(Collected data entries)
=== Section Start ===
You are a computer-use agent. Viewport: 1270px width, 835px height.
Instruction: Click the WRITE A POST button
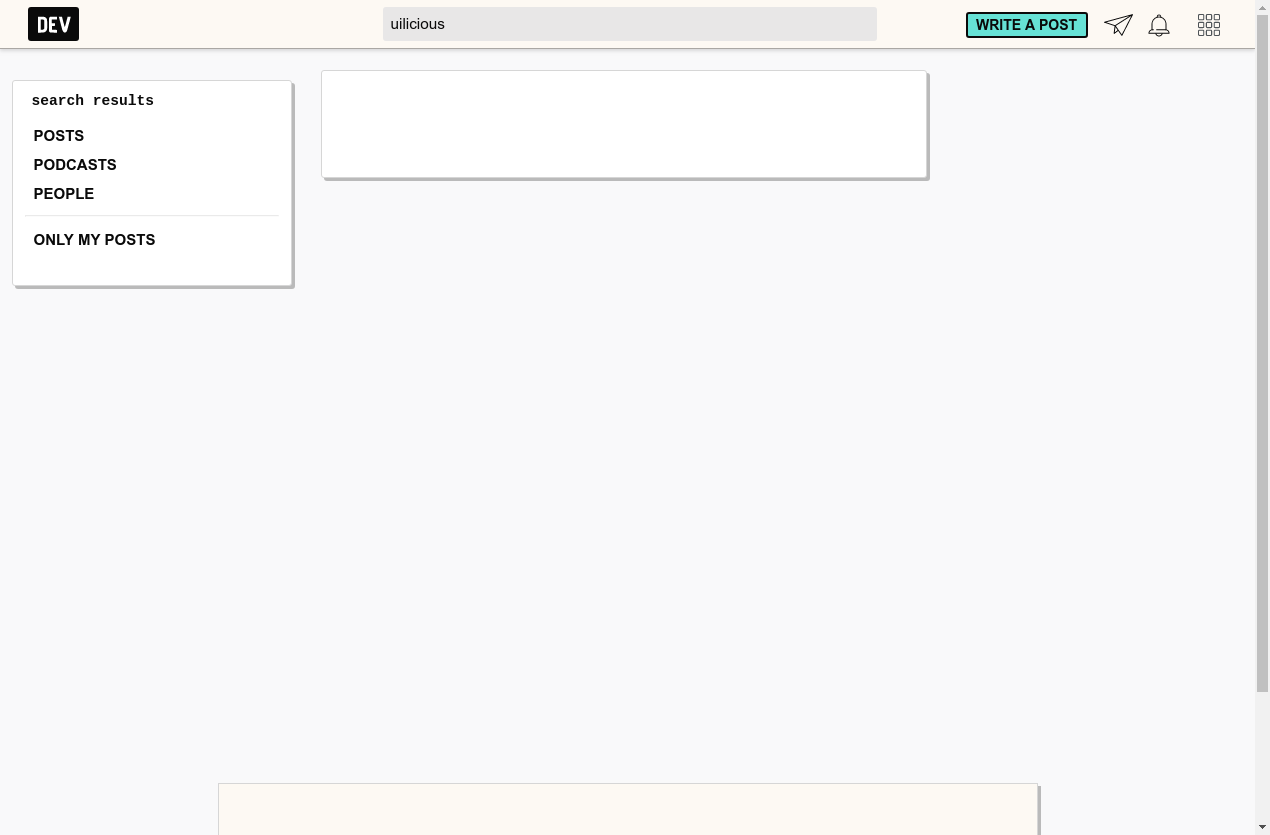point(1026,25)
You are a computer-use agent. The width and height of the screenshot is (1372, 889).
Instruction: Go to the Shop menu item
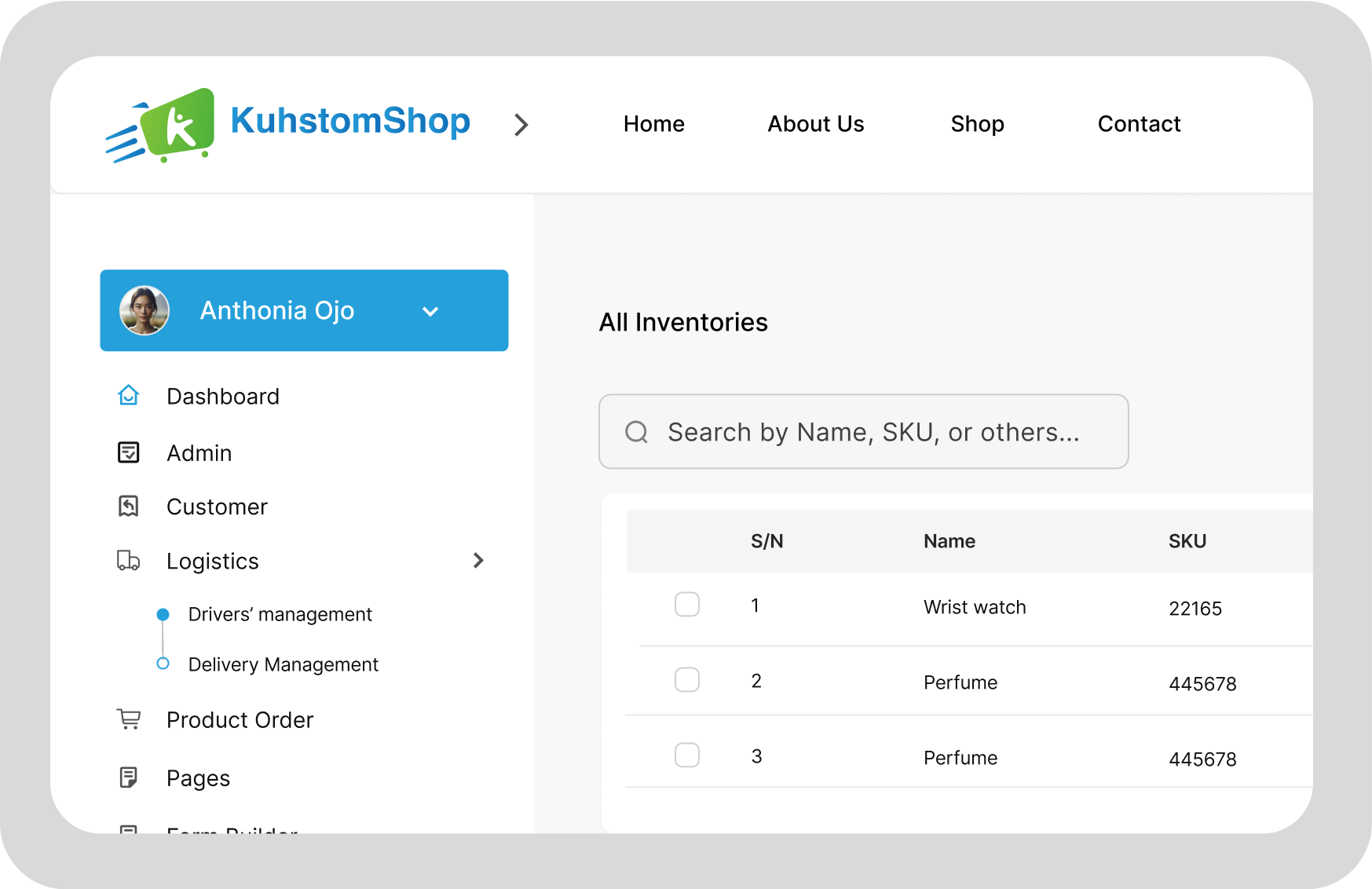click(x=978, y=124)
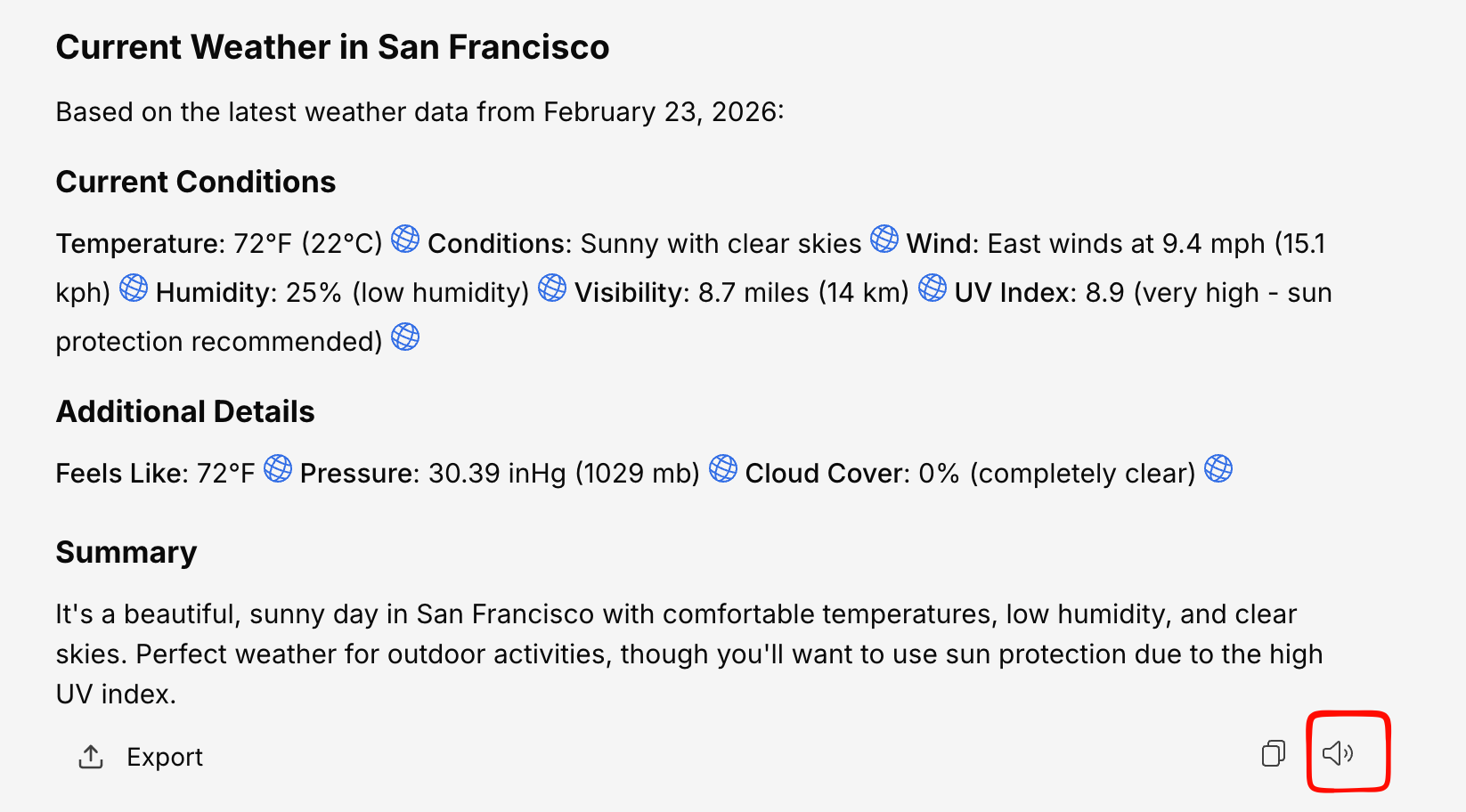This screenshot has height=812, width=1466.
Task: Click the globe citation icon after low humidity
Action: coord(552,288)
=== Section End ===
> What you need to do: The entries above are to be retyped exactly, with each picture left out.

> Task solution:
You are a computer-use agent. Viewport: 1270px width, 835px height.
Instruction: Click the WRITE A POST button
point(1026,25)
You are a computer-use agent. The width and height of the screenshot is (1372, 889).
Instruction: Go to the Shop menu item
click(x=978, y=124)
This screenshot has height=812, width=1466.
Task: Click the globe citation icon after low humidity
Action: coord(552,288)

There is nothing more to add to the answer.